----- Data for analysis -----

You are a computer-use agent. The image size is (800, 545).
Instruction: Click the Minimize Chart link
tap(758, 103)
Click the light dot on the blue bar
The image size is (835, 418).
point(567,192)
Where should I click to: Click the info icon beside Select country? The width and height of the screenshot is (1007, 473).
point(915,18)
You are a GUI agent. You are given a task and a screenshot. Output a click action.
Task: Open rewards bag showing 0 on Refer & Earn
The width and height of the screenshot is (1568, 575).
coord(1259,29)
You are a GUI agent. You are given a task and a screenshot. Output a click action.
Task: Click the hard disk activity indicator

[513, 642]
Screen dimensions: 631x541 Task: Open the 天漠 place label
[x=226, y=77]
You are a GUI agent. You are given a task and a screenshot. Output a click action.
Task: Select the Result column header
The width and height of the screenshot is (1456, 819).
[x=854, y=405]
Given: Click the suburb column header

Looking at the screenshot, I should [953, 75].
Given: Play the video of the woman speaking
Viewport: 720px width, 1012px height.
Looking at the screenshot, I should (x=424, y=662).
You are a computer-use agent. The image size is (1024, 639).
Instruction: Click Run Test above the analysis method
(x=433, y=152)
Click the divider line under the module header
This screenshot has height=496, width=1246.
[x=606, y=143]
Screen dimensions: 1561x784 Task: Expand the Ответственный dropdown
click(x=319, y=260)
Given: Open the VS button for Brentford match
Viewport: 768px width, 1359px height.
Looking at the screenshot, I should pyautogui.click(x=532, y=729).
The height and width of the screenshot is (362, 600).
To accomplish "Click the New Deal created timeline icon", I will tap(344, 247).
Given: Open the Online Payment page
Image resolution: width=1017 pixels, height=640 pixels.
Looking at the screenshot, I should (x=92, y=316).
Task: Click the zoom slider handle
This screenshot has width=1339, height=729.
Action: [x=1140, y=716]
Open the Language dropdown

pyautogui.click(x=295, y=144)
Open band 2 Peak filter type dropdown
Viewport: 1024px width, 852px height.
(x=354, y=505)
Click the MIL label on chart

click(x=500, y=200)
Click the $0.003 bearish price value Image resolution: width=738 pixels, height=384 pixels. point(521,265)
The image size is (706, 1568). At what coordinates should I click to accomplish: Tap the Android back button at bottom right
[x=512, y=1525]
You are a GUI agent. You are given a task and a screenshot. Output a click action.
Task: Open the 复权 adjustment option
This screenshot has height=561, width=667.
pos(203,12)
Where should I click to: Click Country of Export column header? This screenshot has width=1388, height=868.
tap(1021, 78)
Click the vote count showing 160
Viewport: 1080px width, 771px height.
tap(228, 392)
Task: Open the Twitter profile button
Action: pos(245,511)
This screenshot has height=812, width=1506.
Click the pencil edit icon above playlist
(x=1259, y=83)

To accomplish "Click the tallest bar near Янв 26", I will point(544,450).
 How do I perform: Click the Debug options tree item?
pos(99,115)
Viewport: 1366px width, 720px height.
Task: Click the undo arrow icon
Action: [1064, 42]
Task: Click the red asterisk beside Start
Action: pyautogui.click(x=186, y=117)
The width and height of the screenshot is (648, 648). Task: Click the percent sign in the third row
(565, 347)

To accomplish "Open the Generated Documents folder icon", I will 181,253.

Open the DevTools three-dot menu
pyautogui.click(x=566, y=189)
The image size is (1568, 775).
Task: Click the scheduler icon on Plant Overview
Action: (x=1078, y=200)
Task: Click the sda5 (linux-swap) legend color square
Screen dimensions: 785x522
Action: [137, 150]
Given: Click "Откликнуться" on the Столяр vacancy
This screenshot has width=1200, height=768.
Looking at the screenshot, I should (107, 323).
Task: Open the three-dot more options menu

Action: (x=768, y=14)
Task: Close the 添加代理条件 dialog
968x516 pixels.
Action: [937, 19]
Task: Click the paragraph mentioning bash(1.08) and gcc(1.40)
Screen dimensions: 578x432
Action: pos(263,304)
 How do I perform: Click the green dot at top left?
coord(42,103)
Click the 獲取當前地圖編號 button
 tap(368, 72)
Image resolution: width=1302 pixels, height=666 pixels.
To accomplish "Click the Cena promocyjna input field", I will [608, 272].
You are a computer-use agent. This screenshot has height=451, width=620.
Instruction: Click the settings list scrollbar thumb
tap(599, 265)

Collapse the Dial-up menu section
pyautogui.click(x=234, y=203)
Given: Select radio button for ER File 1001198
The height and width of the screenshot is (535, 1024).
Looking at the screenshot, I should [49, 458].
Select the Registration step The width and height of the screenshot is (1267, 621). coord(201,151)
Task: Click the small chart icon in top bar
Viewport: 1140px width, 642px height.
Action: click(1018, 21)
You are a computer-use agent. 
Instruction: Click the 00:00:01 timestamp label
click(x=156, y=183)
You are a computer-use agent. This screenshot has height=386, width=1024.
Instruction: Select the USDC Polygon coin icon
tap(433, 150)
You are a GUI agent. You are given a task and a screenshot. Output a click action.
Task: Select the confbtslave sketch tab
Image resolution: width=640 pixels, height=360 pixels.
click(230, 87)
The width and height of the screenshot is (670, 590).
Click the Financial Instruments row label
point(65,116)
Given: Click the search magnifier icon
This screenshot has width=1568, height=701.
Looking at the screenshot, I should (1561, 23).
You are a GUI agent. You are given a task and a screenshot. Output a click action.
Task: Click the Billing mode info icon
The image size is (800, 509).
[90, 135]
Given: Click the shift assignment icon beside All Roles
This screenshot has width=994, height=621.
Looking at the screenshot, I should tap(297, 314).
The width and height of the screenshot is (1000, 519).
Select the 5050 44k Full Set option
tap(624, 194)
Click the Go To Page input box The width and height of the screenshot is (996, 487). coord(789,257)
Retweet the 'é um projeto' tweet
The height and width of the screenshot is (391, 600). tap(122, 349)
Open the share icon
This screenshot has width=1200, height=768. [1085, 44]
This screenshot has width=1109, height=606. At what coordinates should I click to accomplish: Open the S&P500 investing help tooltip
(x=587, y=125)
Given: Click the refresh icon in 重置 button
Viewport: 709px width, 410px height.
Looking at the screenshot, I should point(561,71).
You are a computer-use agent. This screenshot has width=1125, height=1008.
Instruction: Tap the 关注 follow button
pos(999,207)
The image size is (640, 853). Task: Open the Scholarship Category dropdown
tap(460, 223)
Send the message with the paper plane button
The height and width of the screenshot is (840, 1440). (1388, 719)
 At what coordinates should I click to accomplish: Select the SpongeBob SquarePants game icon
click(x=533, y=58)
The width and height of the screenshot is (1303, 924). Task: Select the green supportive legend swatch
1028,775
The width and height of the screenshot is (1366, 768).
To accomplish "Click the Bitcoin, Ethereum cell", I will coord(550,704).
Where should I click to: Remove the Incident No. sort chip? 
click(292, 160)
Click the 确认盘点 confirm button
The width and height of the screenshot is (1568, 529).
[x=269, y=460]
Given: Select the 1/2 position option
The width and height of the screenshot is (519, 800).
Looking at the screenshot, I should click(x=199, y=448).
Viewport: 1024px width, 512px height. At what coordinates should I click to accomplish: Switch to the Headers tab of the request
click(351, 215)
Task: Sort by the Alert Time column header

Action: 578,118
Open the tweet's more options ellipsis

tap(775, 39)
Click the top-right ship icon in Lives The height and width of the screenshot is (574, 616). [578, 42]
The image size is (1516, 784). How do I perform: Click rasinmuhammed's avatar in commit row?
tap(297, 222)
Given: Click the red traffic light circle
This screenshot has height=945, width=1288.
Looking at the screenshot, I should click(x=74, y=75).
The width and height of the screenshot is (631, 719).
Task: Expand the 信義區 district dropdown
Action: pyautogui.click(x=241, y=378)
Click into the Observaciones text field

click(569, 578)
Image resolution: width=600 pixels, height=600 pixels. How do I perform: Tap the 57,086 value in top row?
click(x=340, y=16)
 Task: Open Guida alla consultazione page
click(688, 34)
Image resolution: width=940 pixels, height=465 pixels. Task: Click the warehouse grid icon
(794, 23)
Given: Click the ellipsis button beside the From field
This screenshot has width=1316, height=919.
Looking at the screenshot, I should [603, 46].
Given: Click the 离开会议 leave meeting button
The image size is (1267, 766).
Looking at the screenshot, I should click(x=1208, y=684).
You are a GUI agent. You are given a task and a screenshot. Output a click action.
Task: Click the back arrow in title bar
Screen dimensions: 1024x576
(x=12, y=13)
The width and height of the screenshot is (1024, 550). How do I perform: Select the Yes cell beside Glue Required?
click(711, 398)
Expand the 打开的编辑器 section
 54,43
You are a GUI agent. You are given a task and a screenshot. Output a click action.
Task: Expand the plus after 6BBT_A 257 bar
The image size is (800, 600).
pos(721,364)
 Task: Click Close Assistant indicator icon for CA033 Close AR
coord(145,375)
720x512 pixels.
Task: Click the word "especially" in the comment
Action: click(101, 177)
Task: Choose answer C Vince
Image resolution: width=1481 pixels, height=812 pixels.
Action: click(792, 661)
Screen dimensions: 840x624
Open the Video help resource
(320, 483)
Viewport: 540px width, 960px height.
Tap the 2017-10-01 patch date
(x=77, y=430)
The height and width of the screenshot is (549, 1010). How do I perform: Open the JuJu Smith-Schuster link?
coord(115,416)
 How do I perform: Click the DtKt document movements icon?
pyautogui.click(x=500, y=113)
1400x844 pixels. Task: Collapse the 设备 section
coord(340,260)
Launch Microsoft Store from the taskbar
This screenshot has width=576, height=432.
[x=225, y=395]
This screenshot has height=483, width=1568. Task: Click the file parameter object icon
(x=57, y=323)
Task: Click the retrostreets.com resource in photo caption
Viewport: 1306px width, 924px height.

-----

**What to produce:** With "light" as the string to find, copy every line of the records that holds it.

**Task output:**
Click the light dot on the blue bar
Given: Click the red traffic light circle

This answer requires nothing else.